Print every line of the entries below word for word, and leave the pictures out.
═════ STORED RECORDS
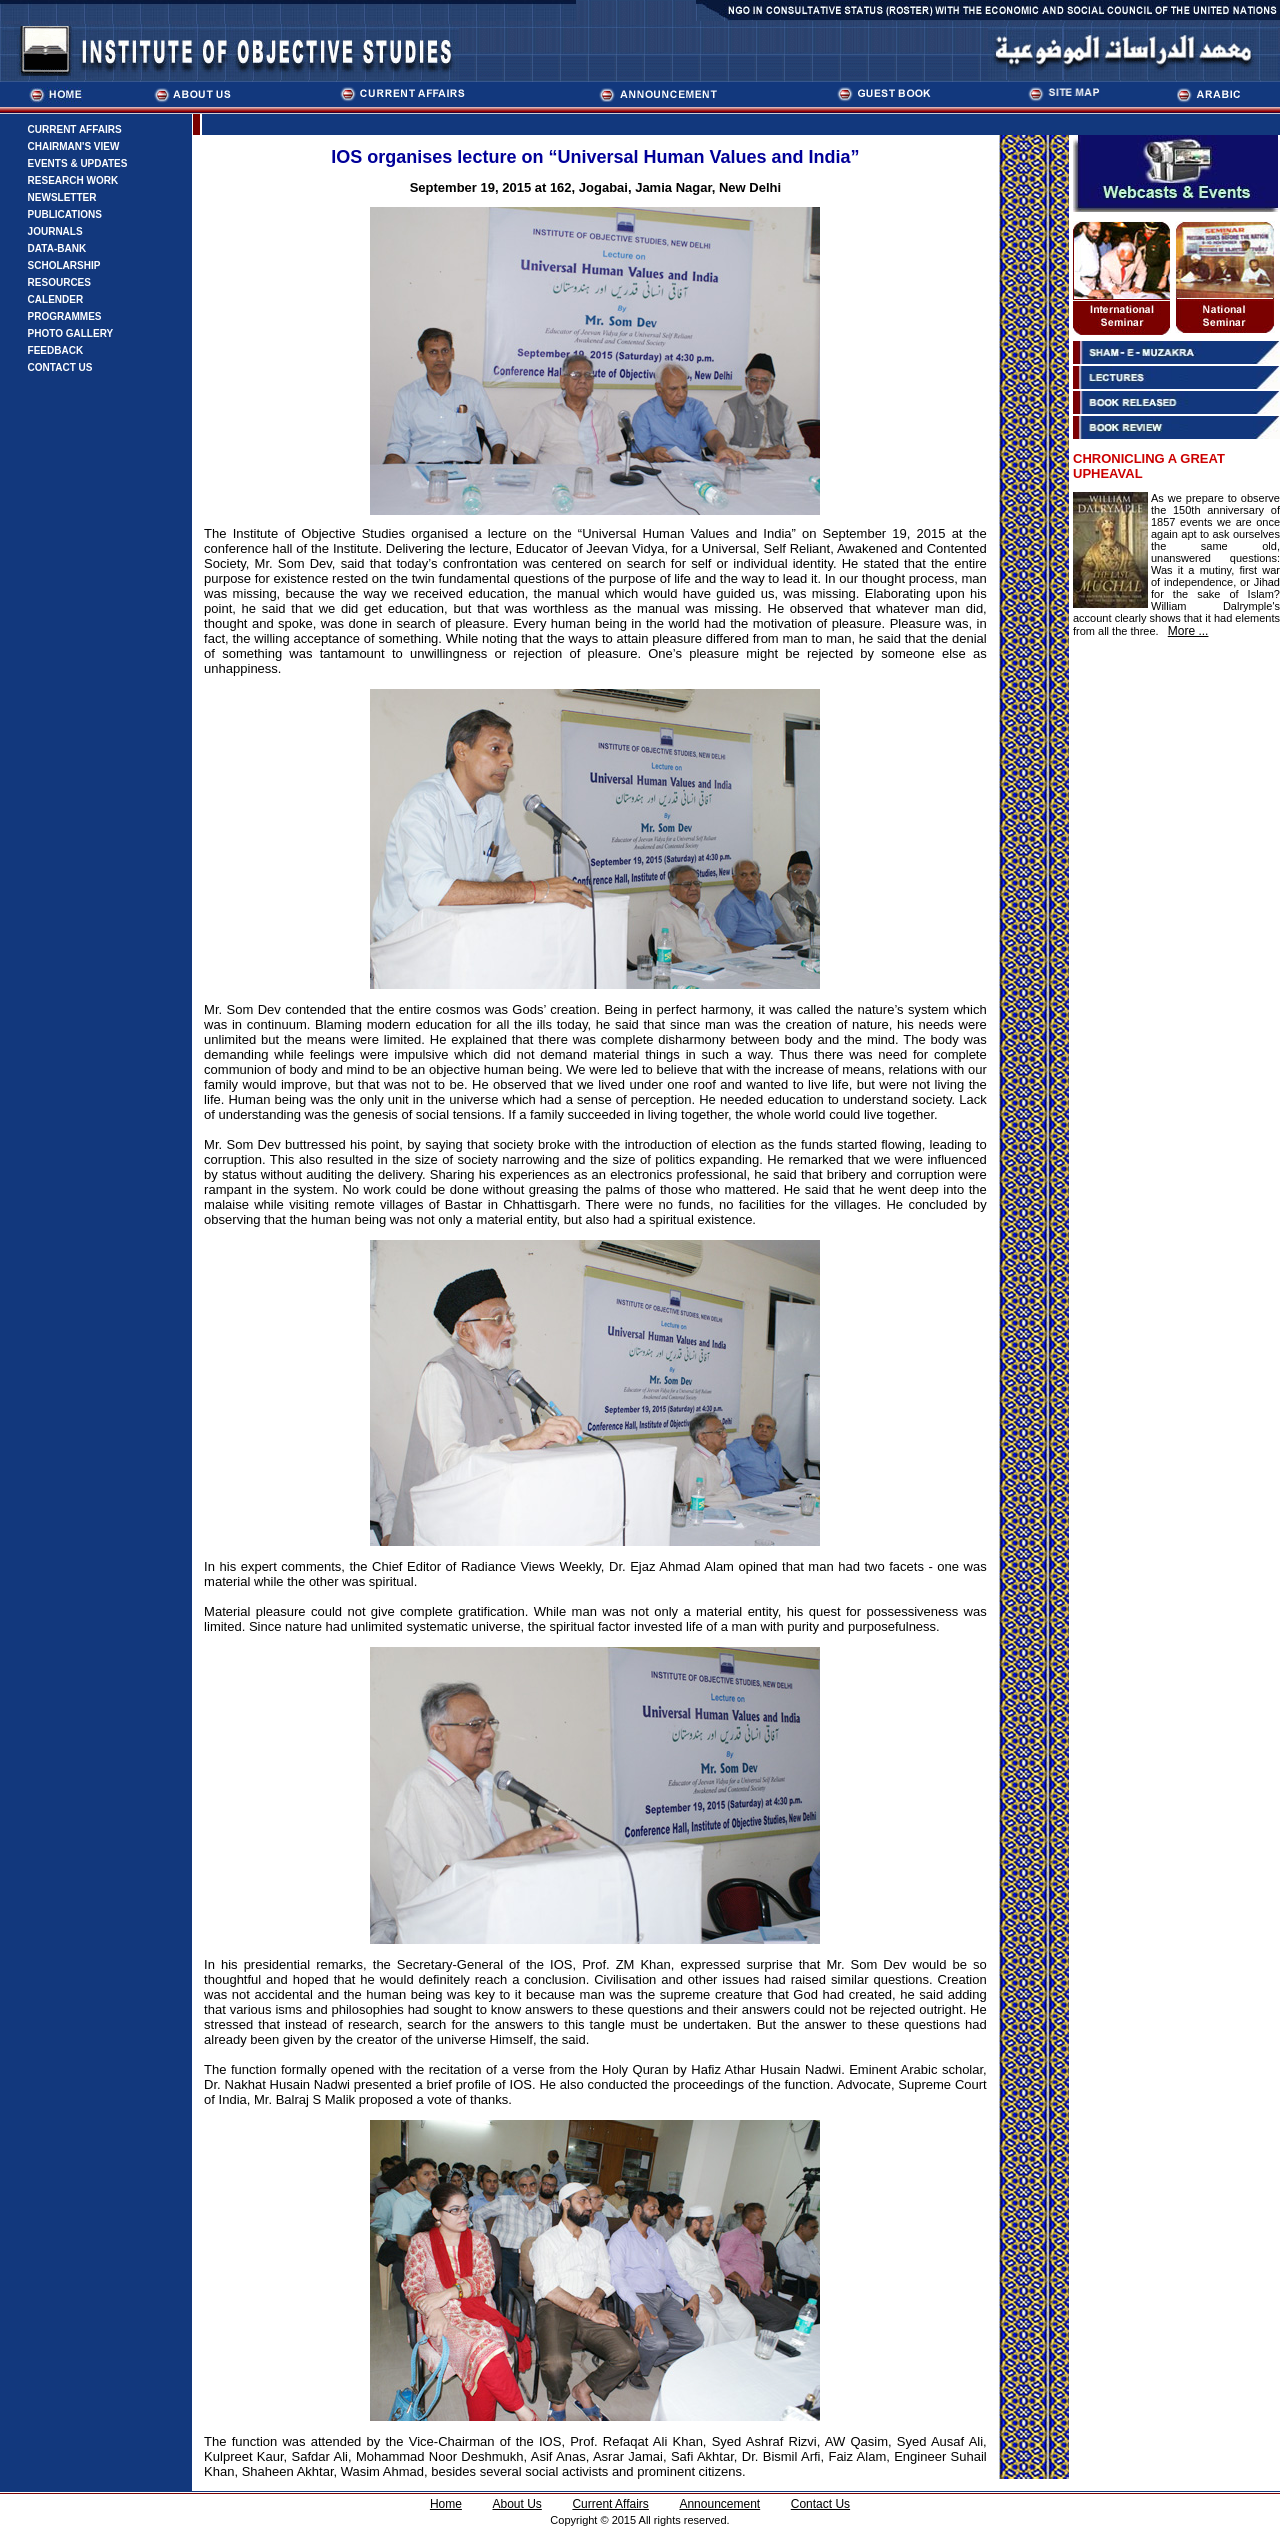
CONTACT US (60, 367)
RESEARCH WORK (73, 180)
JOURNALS (55, 231)
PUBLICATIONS (65, 214)
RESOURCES (59, 282)
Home (446, 2504)
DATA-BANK (57, 248)
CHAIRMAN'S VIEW (74, 146)
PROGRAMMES (65, 316)
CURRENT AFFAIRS (75, 129)
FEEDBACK (56, 350)
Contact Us (820, 2504)
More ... (1188, 631)
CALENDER (56, 299)
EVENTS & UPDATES (78, 163)
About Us (516, 2504)
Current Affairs (610, 2504)
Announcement (719, 2504)
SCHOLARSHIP (64, 265)
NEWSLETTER (62, 197)
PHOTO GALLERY (71, 333)
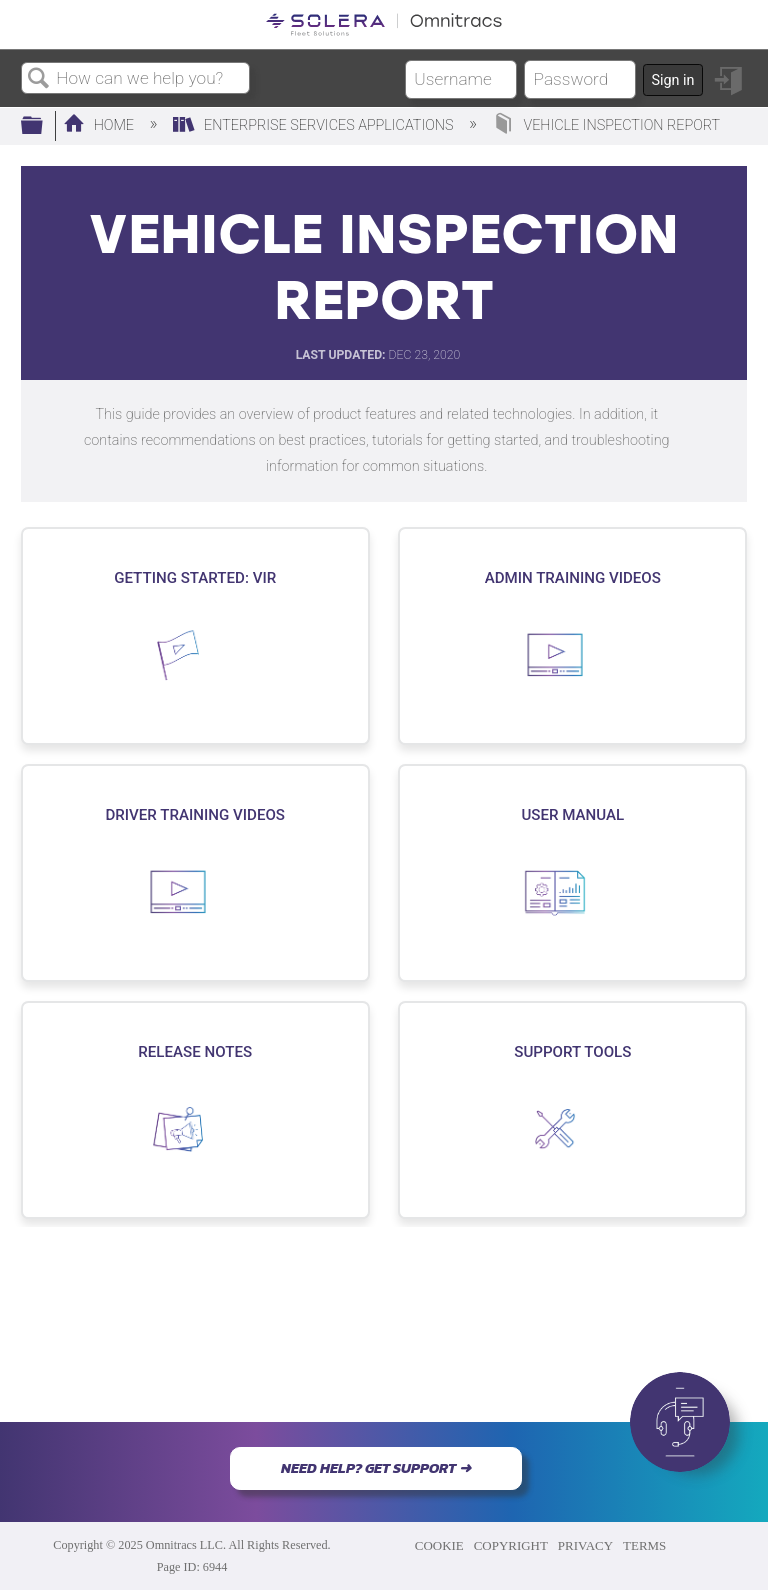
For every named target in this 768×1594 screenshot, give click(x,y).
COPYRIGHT (511, 1545)
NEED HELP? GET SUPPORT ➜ (376, 1468)
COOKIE (439, 1545)
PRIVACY (585, 1545)
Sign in (672, 80)
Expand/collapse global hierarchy (45, 126)
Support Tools (572, 1052)
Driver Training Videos (195, 815)
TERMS (644, 1545)
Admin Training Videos (573, 578)
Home (100, 125)
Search (39, 79)
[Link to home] (384, 24)
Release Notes (195, 1052)
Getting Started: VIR (195, 578)
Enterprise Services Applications (315, 125)
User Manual (572, 815)
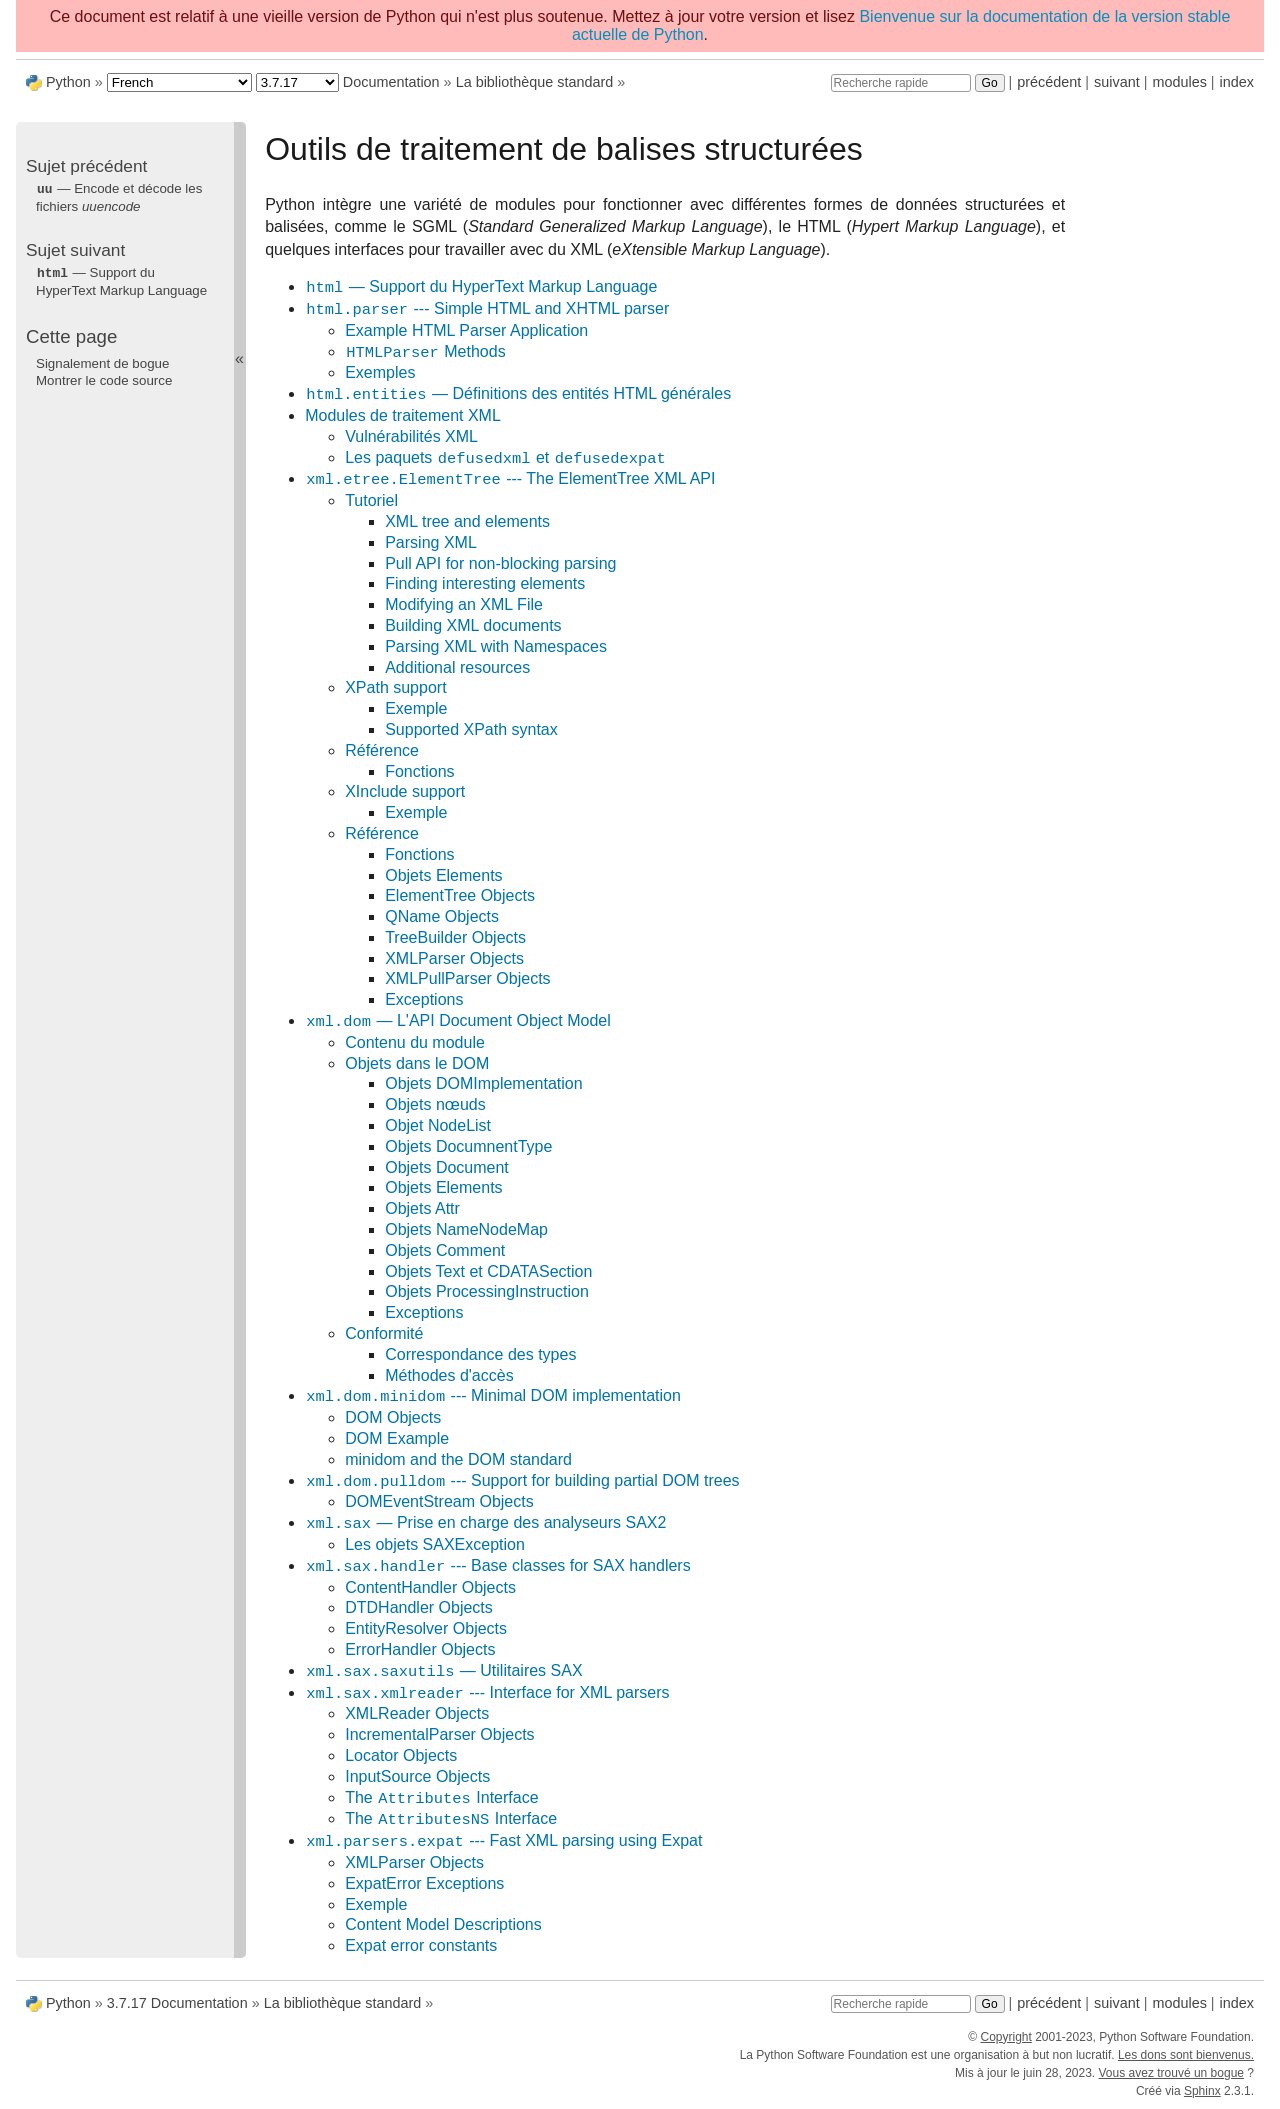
══════════
- [WRITTEN REPLY]
CONTACT US (60, 367)
RESEARCH WORK (73, 180)
JOURNALS (55, 231)
PUBLICATIONS (65, 214)
RESOURCES (59, 282)
Home (446, 2504)
DATA-BANK (57, 248)
CHAIRMAN'S VIEW (74, 146)
PROGRAMMES (65, 316)
CURRENT AFFAIRS (75, 129)
FEEDBACK (56, 350)
Contact Us (820, 2504)
More ... (1188, 631)
CALENDER (56, 299)
EVENTS & UPDATES (78, 163)
About Us (516, 2504)
Current Affairs (610, 2504)
Announcement (719, 2504)
SCHOLARSHIP (64, 265)
NEWSLETTER (62, 197)
PHOTO GALLERY (71, 333)
For every named target in this 768×1594 screenshot, give click(x,y).
COPYRIGHT (511, 1545)
NEED HELP? GET SUPPORT ➜ (376, 1468)
COOKIE (439, 1545)
PRIVACY (585, 1545)
Sign in (672, 80)
Expand/collapse global hierarchy (45, 126)
Support Tools (572, 1052)
Driver Training Videos (195, 815)
TERMS (644, 1545)
Admin Training Videos (573, 578)
Home (100, 125)
Search (39, 79)
[Link to home] (384, 24)
Release Notes (195, 1052)
Getting Started: VIR (195, 578)
Enterprise Services Applications (315, 125)
User Manual (572, 815)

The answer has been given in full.